Mortality between spawning run contingents
Attrition of tagged fish was followed over the two years after release, with the intent focused on evaluating differential mortality between spawning run contingents following their identification in spring 2017. Mortality was analyzed for the period June 2017-December 2018 to limit any bias associated with the tagging procedure. The last detection date for each individual separated their period at large (alive) and their assumed loss from the sample (death). The number of extant individuals was summed for each date. Sums were log-transformed and regressed against days-at-large (date) to estimate daily instantaneous loss rates (Z). Post-spawn survival was modeled for the clusters identified in 2017 separately for each year using Kaplan-Meier estimation. Differences in survival between the clusters was tested using the Peto & Peto modification of the Gehan-Wilcoxon test.

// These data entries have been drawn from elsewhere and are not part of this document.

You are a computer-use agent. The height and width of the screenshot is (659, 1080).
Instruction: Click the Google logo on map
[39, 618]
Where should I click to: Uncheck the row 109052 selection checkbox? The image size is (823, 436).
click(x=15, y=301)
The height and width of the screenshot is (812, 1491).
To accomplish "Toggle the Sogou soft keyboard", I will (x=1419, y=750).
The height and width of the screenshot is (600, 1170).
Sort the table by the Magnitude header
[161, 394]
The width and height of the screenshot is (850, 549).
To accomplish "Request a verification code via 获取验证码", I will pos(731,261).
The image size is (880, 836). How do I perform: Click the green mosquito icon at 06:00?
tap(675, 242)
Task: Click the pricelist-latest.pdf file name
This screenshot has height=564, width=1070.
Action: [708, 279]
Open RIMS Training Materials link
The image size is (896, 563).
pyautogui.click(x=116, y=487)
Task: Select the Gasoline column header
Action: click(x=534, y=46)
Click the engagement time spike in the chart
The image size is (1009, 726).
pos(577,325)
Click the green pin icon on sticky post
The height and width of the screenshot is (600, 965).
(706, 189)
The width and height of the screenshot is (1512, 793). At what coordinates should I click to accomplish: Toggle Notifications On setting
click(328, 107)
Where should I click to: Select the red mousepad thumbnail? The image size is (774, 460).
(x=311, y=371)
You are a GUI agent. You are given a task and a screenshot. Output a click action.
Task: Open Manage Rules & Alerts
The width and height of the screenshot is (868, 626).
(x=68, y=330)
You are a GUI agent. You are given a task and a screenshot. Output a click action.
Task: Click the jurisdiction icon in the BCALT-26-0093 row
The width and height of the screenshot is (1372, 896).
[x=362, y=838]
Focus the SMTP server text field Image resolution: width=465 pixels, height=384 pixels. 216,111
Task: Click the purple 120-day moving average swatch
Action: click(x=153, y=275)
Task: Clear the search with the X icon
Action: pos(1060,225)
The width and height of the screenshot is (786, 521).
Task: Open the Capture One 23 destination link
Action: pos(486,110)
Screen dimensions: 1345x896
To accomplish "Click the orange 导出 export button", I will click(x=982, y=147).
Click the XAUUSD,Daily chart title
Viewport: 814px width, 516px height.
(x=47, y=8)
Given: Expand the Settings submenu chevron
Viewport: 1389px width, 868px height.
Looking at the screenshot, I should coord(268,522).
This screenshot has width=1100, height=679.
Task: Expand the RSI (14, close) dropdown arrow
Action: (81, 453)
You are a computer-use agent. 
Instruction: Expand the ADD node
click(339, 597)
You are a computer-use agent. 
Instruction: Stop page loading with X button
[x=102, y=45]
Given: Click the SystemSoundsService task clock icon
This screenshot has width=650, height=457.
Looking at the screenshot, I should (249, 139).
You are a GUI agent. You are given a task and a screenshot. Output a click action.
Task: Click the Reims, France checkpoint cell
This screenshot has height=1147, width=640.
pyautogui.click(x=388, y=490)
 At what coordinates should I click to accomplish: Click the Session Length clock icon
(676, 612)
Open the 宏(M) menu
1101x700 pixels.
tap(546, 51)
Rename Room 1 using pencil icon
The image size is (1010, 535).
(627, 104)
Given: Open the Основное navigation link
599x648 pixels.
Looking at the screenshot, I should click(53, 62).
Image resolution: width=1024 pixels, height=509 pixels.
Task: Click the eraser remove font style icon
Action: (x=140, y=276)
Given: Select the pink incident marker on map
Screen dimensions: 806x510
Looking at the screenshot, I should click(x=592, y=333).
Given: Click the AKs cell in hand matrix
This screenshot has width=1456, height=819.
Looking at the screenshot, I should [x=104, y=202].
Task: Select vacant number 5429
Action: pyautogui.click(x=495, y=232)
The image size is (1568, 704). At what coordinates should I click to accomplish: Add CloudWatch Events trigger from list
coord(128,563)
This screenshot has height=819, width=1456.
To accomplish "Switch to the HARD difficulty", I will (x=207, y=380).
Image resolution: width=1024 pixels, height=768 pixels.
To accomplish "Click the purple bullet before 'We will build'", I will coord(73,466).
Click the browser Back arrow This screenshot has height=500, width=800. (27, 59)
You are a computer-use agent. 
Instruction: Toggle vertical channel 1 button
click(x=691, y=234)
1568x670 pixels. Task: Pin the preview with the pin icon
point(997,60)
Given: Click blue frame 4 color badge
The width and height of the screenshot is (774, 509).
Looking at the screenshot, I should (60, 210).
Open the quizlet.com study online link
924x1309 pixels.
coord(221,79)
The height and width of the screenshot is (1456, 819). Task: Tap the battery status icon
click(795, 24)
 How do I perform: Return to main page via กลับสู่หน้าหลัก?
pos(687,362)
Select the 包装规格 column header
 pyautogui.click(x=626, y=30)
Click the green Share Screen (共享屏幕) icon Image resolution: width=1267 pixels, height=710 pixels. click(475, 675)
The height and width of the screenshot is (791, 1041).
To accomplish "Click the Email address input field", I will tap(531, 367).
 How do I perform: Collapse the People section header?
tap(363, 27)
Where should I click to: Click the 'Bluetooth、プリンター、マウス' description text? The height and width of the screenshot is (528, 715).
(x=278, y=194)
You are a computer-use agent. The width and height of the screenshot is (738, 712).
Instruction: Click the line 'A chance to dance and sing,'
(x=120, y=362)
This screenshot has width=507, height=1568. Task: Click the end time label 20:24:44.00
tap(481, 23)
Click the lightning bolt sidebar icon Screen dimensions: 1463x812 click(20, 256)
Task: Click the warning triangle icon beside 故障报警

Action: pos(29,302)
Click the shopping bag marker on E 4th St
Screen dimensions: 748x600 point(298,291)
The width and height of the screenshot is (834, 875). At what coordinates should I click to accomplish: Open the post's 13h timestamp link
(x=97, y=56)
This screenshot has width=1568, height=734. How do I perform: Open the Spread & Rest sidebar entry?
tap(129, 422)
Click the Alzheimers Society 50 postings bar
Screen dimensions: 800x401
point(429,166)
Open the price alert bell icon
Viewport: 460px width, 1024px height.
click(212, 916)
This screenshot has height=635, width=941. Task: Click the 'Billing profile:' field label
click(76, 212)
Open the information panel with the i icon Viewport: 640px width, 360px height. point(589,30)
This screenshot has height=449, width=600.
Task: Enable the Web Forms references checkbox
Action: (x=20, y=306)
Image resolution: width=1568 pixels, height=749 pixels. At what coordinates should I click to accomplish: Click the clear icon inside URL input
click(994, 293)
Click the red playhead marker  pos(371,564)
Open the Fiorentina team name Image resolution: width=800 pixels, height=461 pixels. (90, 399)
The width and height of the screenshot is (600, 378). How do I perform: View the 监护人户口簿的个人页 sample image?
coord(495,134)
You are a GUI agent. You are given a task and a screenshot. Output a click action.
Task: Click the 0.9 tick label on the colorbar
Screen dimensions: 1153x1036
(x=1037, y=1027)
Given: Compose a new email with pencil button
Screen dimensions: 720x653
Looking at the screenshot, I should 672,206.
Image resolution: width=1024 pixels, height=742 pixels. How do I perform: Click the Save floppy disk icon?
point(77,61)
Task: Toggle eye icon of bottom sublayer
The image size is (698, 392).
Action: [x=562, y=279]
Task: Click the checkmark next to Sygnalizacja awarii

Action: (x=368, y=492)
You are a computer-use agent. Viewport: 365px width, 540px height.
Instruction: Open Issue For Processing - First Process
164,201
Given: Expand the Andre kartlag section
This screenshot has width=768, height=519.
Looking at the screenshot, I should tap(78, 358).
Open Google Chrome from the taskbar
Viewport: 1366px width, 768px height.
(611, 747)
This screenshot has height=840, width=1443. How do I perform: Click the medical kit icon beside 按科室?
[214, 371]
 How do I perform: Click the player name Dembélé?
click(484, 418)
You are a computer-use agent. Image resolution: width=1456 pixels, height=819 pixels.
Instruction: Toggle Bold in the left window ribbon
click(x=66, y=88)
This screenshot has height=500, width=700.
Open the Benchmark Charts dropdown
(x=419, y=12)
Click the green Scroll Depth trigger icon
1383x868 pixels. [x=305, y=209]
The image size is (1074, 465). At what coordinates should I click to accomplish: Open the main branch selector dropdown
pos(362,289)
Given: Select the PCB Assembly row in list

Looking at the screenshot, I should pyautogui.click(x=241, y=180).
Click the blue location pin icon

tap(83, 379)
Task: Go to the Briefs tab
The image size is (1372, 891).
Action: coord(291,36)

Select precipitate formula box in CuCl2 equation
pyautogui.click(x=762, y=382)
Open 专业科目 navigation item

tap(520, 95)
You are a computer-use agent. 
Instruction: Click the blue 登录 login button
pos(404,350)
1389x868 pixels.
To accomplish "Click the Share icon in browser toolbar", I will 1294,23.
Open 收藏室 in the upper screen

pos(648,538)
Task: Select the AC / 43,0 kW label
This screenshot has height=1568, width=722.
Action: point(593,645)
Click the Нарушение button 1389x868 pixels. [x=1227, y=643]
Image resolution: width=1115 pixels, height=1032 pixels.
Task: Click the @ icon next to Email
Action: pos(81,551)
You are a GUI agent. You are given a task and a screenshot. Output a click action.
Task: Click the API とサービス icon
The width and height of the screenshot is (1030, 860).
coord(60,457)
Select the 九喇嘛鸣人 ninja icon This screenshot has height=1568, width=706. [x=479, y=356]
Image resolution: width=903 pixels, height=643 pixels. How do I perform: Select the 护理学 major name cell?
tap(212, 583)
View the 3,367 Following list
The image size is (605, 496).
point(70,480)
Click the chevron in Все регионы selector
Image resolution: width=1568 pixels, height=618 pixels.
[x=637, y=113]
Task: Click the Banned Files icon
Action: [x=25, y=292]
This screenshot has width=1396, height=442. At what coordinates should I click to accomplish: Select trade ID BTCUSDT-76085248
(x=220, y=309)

Survival analyses were conducted using the survival package in R .
Tagged fish in the upper reach (n = 50; 71–104 cm, mean 88.6 cm TL; 3.5–17 kg, mean 8.6 kg) were significantly larger than those in the lower reach, although sizes broadly overlapped (n = 50; 68–99 cm, mean 83.4 cm TL; 2.8–12.1 kg, mean 7.0 kg) (Fig 3; Welch’s t-test: p = 0.002, n = 100; p = 0.003, n = 97, respectively). Females were 11.0 cm and 3.2 kg larger than males at both reaches (Welch’s t-test, combined reaches: p<0.001, n = 100; p<0.001, n = 97, respectively). In both reaches, more females were captured and tagged than males (lower reach: 28 female, 22 male; upper reach: 36 female, 14 male), and sex ratio did not vary between reaches (Chi-squared: p = 0.10, n = 100).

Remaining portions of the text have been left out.